The celebrity he gained from that bid, and from his years as a civil rights and human rights leader, has placed him atop nationwide polls taken of the Democratic electorate this summer and fall; he is the choice of between one-fifth and one-quarter of Democratic voters.

Part of that lead comes from the fact that, with Gary Hart's withdrawal, the rest of the party's field is composed of state-based political figures who are still in the early phases of introducing themselves to a national audience.

Jackson delighted the crowd here today by telling them he has "earned" his high name recognition, and by tweaking his opponents. "If the other candidates had risked cold jail to fight for civil rights . . . fought with workers in the trenches . . . challenged major corporations to be fair . . . gotten prisoners out of jail," he said, delivering a lengthy list of the high points of his public life, and punctuating each with a jab, "maybe somebody would know their names."

He used his announcement to show off his political support -- releasing a 14-page endorsement list that included 15 members of Congress, 17 mayors, 84 state representatives -- all but a handful of the elected officials are black -- and hundreds of leaders from business, labor, entertainment, ethnic and issues groups.

The announcement, at the civic center here, had a revival meeting flavor of the sort that Jackson, with his background as a Baptist preacher, has always brought to politics. Supporters clasped hands, sung, swayed, prayed and "amen-ed" their way through introductory speeches from representatives of Jackson's political rainbow -- blacks, Hispanics, farmers, disabled citizens, environmentalists, Native Americans, Arab Americans, Jews, Asian Americans and labor.

While the spirit here was upbeat, there was a pervasive concern that bubbled to the surface yesterday and today about potential news media scrutiny of Jackson's private and family life in a year in which such scrutiny has become the norm.

"Jackson Backers Worry About Rumored Article," was the front-page headline in today's Raleigh News & Observer. It reported that on Friday night Marion (Rex) Harris, director of the Rainbow Coalition, warned from the podium that the Atlanta Constitution was about to publish an article about Jackson that contained "a lot of garbage," including charges of womanizing. Editors at the Atlanta Constitution denied Harris' assertion and said no such article was planned.
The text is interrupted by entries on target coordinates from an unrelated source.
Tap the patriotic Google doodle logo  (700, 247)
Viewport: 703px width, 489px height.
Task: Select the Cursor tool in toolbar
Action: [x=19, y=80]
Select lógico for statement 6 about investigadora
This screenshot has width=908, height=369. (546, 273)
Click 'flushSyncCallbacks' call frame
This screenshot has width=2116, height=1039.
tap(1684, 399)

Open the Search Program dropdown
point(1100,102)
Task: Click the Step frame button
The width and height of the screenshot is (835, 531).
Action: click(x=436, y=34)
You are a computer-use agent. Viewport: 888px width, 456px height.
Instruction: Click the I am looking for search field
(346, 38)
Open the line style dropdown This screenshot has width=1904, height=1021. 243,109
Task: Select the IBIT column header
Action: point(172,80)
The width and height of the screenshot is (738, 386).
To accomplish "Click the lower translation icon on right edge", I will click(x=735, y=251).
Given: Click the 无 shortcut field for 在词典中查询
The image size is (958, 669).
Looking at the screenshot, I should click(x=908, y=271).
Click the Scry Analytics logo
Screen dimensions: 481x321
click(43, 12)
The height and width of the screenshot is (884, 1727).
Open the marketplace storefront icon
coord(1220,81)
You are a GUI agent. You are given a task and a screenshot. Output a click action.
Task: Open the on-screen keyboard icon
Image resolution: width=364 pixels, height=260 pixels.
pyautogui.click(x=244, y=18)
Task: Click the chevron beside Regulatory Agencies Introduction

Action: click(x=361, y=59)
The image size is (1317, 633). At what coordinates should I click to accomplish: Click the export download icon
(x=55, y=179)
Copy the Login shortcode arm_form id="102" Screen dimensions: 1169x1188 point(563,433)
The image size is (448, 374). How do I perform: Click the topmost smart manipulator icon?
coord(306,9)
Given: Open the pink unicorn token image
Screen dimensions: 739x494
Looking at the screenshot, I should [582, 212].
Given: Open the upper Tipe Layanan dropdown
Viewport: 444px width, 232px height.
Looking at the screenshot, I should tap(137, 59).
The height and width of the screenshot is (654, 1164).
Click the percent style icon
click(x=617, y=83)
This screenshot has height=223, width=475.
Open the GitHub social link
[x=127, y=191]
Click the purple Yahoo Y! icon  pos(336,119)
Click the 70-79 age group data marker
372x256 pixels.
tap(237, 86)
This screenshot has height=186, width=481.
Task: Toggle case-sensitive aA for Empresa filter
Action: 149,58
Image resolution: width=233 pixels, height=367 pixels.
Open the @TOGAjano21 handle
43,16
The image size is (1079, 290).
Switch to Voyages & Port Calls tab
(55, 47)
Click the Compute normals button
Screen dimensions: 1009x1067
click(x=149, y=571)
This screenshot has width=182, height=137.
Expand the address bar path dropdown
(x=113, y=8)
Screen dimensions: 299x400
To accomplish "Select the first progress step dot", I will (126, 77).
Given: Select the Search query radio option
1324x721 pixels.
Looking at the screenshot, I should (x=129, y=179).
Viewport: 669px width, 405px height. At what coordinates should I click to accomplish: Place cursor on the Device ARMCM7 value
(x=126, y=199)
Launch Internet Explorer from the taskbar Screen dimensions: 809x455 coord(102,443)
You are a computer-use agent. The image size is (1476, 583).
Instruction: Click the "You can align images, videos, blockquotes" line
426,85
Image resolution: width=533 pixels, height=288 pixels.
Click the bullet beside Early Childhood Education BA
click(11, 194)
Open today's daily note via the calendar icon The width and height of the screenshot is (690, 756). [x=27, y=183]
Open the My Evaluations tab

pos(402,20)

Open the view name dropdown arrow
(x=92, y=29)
The Atlanta paper did report yesterday that Jackson's wife, Jacqueline, was two months pregnant with the first of the couple's five children when they were married 25 years ago. Jackson -- himself born out of wedlock -- has never tried to hide or misstate his wedding date.

The chairman of Jackson's exploratory committee, former Gary (Ind.) mayor Richard Hatcher, raised the subject of press scrutiny again from the podium today, indicating his supporters may be trying to preemptively take the bite out if any stories do appear.

"The winds of controversy will swirl around the head of our candidate and you might as well be ready for that," he told the convention.

"We must not allow anybody else to tell us who Jesse Jackson is. We know who Jesse Jackson is," Hatcher said. "It's the tallest tree that catches the most wind, and we know who the tallest tree is."

In his speech, Jackson called for the use of pension funds to make government-guaranteed investments in infrastructure repair and housing, for the payment of more taxes by profitable corporations and for a strengthened Coast Guard to attack drug traffickers.

On foreign affairs, he enunciated a "Jackson Doctrine," which calls for respecting international law, support of the principle of self-determination of human rights, and an effort led by the United States and Japan to spur economic development in the Third World.

Raising living standards in the Third World, he said, would create markets abroad for products made here and would reduce competition from "slave labor."

Jackson also announced plans today to visit troops in the Persian Gulf to "lift their spirits." He said they are "trapped in a war without clearly defined objectives."

He characterized his decision to run as a call to duty.

"As one who has had the privilege to travel around the world to retrieve Americans from dungeons and foreign jails, as one who has had the privilege to meet the great leaders of the world, I can do no less than serve my country, offer my services, my skills, my energy, my commitment to its ideals," Jackson said. "My broad-based American experience, from the humblest beginnings . . . has made my appreciation and love for America a part of my blood, my bones and my soul."